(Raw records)
···

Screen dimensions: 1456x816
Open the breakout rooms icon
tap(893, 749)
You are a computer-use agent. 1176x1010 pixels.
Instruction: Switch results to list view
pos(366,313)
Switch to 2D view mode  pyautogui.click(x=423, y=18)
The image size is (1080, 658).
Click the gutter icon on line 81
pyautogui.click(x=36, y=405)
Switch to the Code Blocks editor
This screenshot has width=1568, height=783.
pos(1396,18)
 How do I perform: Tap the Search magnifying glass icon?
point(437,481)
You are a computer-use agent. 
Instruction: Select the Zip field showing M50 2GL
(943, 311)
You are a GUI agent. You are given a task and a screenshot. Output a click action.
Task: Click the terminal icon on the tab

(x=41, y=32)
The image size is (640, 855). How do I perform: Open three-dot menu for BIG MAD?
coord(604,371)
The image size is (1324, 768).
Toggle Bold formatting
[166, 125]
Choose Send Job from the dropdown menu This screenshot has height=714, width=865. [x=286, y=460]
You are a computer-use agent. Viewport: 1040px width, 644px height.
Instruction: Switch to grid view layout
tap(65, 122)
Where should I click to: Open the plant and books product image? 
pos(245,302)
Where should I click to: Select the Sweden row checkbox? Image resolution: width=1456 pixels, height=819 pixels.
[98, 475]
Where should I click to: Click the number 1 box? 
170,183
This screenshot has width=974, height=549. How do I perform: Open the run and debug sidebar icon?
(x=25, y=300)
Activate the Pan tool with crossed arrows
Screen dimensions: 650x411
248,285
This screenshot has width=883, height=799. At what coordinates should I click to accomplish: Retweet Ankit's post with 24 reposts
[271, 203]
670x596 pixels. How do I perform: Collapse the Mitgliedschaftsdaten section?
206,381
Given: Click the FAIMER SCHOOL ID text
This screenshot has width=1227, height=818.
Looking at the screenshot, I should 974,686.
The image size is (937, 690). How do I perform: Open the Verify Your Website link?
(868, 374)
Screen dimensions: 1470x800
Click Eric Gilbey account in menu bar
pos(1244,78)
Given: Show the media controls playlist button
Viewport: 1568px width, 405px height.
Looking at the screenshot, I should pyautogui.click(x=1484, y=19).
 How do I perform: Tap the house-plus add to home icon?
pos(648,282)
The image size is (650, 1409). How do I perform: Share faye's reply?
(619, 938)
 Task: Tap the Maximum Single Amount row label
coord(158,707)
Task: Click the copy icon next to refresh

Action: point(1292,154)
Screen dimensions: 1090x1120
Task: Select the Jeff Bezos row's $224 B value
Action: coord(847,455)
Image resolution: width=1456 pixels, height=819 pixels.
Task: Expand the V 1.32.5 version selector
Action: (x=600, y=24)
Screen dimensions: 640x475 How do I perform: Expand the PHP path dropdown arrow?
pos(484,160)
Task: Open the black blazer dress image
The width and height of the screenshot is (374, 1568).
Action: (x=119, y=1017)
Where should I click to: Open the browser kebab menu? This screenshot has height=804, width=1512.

···

**Problem statement:** Give the part of the material that opens with the line containing "How do I perform: Tap the Search" and closes with the line containing "coord(158,707)" as a Markdown table with the columns Row and Line, leaving out blank lines. Number each row and keep both end lines.

**Answer for the task:**
| Row | Line |
|---|---|
| 1 |  How do I perform: Tap the Search magnifying glass icon? |
| 2 | point(437,481) |
| 3 | You are a computer-use agent.  |
| 4 | Instruction: Select the Zip field showing M50 2GL |
| 5 | (943, 311) |
| 6 | You are a GUI agent. You are given a task and a screenshot. Output a click action. |
| 7 | Task: Click the terminal icon on the tab |
| 8 | (x=41, y=32) |
| 9 | The image size is (640, 855). How do I perform: Open three-dot menu for BIG MAD? |
| 10 | coord(604,371) |
| 11 | The image size is (1324, 768). |
| 12 | Toggle Bold formatting |
| 13 | [166, 125] |
| 14 | Choose Send Job from the dropdown menu This screenshot has height=714, width=865. [x=286, y=460] |
| 15 | You are a computer-use agent. Viewport: 1040px width, 644px height. |
| 16 | Instruction: Switch to grid view layout |
| 17 | tap(65, 122) |
| 18 | Where should I click to: Open the plant and books product image?  |
| 19 | pos(245,302) |
| 20 | Where should I click to: Select the Sweden row checkbox? Image resolution: width=1456 pixels, height=819 pixels. |
| 21 | [98, 475] |
| 22 | Where should I click to: Click the number 1 box?  |
| 23 | 170,183 |
| 24 | This screenshot has width=974, height=549. How do I perform: Open the run and debug sidebar icon? |
| 25 | (x=25, y=300) |
| 26 | Activate the Pan tool with crossed arrows |
| 27 | Screen dimensions: 650x411 |
| 28 | 248,285 |
| 29 | This screenshot has width=883, height=799. At what coordinates should I click to accomplish: Retweet Ankit's post with 24 reposts |
| 30 | [271, 203] |
| 31 | 670x596 pixels. How do I perform: Collapse the Mitgliedschaftsdaten section? |
| 32 | 206,381 |
| 33 | Given: Click the FAIMER SCHOOL ID text |
| 34 | This screenshot has width=1227, height=818. |
| 35 | Looking at the screenshot, I should 974,686. |
| 36 | The image size is (937, 690). How do I perform: Open the Verify Your Website link? |
| 37 | (868, 374) |
| 38 | Screen dimensions: 1470x800 |
| 39 | Click Eric Gilbey account in menu bar |
| 40 | pos(1244,78) |
| 41 | Given: Show the media controls playlist button |
| 42 | Viewport: 1568px width, 405px height. |
| 43 | Looking at the screenshot, I should pyautogui.click(x=1484, y=19). |
| 44 |  How do I perform: Tap the house-plus add to home icon? |
| 45 | pos(648,282) |
| 46 | The image size is (650, 1409). How do I perform: Share faye's reply? |
| 47 | (619, 938) |
| 48 |  Task: Tap the Maximum Single Amount row label |
| 49 | coord(158,707) |